After completing my first vintage in 2001, I had to come up with a name for the wine as I couldn’t pronounce the name of the farm Rhenosterkop (“rhino head” in English).
The granite outcrop of Paarl Mountain glistens black after the rains, making Black Pearl the perfect name for a wine produced on the slopes of the mountain. And yes, Black Pearl Wine preceded the pirate movies (although I would love to sail around the world with Jack Sparrow)!
All my wines have scored 90+ points on numerous occasions at the Decanter World Wine Awards and with wine critics such as Wine Enthusiast, Robert Parker and the Platter’s Guide.
This is my core range of 3 wines, and some years I will make a straight Shiraz, Mourvèdre or Grenache.
Ripe fruit is handpicked in 18kg crates and cooled to 10° Celsius (50° Fahrenheit) overnight before sorting, destemming and a light crush the following morning. Yeast is then added to the open tanks when the wine warms up to 15°C (59°F).
Once fermentation kicks in, I hand punch down the grape cap 3 times a day until fermentation nears its end. At this stage, I pump the free-run juice straight into 300 litre barrels and press the remaining skins in a traditional one ton basket press.
The wine is matured in French oak for a year. I believe that wine is made in the vineyard, and therefore I take a minimalist approach in the cellar. My aim is to produce a velvety, fruit forward wine that is delicious on release, but that will also age for a dozen more years.
The latest release is young, fresh, and exuberant. Chunky plum and dark fruit flavours with a creamy texture and a long, sappy, black-fruited finish.
It is hand-crafted in the same manner as the Cabernet and as with the Cabernet, I am trying to make wine as naturally as possible to showcase the fruit from the vineyard.

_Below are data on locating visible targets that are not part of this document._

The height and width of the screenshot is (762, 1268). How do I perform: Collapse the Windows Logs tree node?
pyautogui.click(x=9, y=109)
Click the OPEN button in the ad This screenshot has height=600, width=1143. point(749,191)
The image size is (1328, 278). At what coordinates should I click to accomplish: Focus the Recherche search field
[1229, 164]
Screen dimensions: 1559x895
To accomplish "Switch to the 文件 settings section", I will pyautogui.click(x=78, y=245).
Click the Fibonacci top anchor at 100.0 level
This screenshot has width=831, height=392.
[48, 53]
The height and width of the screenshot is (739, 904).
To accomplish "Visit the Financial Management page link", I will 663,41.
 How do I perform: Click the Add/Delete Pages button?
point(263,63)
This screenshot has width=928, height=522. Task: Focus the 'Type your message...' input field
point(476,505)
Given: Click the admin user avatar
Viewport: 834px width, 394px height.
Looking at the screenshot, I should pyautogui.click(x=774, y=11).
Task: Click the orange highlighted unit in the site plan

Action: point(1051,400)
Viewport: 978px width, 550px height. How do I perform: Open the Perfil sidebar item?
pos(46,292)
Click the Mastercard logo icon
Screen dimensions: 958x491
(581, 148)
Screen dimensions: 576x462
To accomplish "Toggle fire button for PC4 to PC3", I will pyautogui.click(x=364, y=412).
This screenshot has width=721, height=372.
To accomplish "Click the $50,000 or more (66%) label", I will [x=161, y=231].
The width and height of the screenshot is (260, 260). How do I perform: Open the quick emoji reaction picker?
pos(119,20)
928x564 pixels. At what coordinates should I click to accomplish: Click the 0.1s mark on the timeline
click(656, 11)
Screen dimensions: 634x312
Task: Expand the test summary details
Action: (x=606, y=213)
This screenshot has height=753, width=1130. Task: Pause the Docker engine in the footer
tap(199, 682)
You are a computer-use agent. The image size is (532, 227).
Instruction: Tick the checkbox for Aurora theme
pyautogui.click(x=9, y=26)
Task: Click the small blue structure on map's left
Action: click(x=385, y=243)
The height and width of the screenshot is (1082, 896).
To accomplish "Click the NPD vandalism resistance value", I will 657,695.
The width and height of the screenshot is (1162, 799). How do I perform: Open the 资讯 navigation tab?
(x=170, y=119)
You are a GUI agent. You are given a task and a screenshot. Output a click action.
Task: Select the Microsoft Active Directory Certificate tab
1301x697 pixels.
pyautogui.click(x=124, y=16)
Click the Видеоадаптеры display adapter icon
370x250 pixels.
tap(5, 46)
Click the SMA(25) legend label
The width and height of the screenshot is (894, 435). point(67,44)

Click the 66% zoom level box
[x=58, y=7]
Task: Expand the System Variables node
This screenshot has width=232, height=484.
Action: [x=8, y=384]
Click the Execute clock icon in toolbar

The Mischief Maker sports black savoury fruit, molasses, with a backbone of herbs. A ripe, unctuous generous palate, with high fruit intensity and great length.
We all have a mischievous friend that this wine is named after!
The grapes are harvested by hand early in the morning. After destemming and a gentle crushing, the juice is cooled for natural settling.
Fermentation takes place with yeast which develops passionfruit characteristics and a clean, high aromatic intensity. After fermentation the wine is left on the lees (the dead yeast cells) for a few months to add to the mouthfeel.
The Chenin Blanc has a fine mineral nose with a citrus freshness. The palate has zesty acidity complimented by Granny Smith apple and subtle tropical fruit flavours.
Bright and focused with a crisp clean finish, this wine shows off the varietal characters of an unoaked Chenin from the Swartland.